▶ _DOCUMENT TEXT_:
— begin —
For variable transparency, the alpha colour types (4 and 6) are necessary only if there are very many colours. For images of fewer colours you can use indexed colour and indicate transparency values with the tRNS chunk. The tRNS is a lookup table in addition to PLTE; it indicates, for each entry, what its transparency value is. For example, if entry 4 in PLTE has a value of #6080C0 and tRNS entry 4 has a value of 50%, then any pixel in the image referencing palette entry 4 will be semi-transparent.

The tRNS chunk can also be used for greyscale and truecolour (types 0 and 2) images, for indicating a single colour value being fully transparent. This isn’t very useful, because it may result in colour fringes when composed against a background (see Transparency (graphic) for more information).

Colour space information[edit]

It is often thought that RGB values like #FF0000 are set in stone. Anyone who’s worked on a number of computer monitors knows it isn’t so, and that one monitor’s #FF0000 (red) may look like another monitor’s #800000 (maroon). The colour space chunks in PNG images do not remedy this situation entirely, for you still have to calibrate your monitor, but if you have done so, images should look the same across various monitors and computing platforms.

RGB values are relative, just as a scale of 0–100 on a thermometer doesn’t mean much. With colour space information, the RGB values are tied to absolute colour-measurement, just as the Celsius scale is made absolute by stating that 0–100 signifies hundred equal parts between the freezing point and boiling point of water.

There are four colour space chunks:

gAMA, for gamma correction. This is a complex subject, so see the link for more. The end result is the brightness of the image.
cHRM, for chromaticity values. The cHRM chunk maps the RGB values according to the absolute CIE 1931 color space.
— end —
▶ _DATA ENTRIES_:
— begin —
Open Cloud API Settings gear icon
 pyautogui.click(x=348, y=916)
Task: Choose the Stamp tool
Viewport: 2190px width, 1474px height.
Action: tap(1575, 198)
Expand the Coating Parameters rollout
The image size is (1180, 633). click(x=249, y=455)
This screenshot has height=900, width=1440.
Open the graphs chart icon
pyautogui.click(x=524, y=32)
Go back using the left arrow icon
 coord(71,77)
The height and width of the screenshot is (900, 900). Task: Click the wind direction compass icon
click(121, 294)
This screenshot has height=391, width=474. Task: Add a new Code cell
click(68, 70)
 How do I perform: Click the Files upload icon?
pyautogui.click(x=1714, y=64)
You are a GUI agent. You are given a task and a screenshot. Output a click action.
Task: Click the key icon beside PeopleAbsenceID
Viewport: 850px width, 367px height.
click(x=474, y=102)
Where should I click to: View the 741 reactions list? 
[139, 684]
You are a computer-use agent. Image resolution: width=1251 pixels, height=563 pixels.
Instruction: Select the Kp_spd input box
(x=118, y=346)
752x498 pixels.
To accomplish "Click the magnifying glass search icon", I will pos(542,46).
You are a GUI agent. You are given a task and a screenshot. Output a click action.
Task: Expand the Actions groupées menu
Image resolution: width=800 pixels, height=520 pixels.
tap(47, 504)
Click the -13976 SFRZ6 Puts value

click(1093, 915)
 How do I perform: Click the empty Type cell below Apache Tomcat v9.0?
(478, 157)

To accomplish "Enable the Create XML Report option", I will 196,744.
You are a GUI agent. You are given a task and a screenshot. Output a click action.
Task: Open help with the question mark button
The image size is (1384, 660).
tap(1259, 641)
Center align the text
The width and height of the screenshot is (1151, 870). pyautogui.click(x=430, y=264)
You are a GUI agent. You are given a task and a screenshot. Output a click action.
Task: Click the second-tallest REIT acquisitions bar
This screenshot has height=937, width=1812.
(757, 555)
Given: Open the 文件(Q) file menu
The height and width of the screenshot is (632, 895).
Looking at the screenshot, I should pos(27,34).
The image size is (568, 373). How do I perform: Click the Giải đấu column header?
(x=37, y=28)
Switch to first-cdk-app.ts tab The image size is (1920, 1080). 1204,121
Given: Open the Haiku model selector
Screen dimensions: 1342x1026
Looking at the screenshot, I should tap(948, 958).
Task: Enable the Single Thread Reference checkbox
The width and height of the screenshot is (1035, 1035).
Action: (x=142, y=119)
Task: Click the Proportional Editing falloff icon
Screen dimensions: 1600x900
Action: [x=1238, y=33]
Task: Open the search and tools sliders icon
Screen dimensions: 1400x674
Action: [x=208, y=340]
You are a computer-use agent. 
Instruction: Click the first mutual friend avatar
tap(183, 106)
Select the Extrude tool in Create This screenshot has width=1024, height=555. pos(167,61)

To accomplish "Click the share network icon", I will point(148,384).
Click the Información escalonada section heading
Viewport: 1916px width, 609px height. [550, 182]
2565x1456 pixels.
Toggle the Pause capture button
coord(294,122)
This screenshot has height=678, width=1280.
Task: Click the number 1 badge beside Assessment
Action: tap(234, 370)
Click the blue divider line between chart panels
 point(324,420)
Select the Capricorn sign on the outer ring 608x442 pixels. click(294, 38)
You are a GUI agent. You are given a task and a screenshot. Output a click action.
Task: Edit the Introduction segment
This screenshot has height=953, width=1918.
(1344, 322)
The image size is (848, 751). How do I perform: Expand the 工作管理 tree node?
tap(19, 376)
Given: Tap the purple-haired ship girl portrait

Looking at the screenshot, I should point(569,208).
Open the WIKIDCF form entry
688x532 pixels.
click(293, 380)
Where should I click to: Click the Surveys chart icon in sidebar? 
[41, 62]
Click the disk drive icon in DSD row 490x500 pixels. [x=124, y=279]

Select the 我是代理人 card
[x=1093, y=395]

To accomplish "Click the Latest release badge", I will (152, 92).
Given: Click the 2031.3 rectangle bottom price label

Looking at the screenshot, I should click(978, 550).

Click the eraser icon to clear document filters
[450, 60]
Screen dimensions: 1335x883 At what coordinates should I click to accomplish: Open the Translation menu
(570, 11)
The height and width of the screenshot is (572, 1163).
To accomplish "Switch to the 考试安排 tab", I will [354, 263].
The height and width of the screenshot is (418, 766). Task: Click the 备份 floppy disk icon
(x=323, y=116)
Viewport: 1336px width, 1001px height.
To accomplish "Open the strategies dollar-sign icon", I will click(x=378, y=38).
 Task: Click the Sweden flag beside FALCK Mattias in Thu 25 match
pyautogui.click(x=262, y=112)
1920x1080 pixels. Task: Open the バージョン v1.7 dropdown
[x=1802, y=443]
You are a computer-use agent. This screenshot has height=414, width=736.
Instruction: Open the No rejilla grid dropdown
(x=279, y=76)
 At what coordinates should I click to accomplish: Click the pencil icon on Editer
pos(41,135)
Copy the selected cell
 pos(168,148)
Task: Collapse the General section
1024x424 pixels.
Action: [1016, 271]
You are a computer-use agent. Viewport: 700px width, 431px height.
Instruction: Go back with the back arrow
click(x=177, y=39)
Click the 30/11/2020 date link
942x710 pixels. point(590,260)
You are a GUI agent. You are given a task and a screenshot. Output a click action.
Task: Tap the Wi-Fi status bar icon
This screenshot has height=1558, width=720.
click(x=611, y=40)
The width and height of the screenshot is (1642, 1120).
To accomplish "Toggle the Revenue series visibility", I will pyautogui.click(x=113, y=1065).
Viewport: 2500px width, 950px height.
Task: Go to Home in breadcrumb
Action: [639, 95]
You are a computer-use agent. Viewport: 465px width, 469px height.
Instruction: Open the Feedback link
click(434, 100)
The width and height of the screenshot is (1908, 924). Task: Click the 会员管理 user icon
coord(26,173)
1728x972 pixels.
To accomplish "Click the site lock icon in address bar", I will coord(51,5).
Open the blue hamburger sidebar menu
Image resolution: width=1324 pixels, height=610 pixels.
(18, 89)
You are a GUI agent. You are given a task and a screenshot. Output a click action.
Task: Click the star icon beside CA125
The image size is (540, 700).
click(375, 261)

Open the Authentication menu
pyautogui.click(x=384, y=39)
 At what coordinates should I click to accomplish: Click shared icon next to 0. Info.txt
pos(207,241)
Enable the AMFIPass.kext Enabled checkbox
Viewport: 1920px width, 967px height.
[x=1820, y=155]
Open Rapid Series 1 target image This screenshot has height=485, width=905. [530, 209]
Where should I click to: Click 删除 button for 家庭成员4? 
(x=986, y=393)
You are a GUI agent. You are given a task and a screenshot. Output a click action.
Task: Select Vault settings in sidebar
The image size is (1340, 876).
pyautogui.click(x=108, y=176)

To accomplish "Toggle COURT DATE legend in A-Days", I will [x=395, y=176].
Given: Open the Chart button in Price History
— end —
▶ _THE EXERCISE_: Copy the PNG color and transparency text above word for word, from "It is often" to "and computing platforms.".

▶ _EXERCISE OUTPUT_:
It is often thought that RGB values like #FF0000 are set in stone. Anyone who’s worked on a number of computer monitors knows it isn’t so, and that one monitor’s #FF0000 (red) may look like another monitor’s #800000 (maroon). The colour space chunks in PNG images do not remedy this situation entirely, for you still have to calibrate your monitor, but if you have done so, images should look the same across various monitors and computing platforms.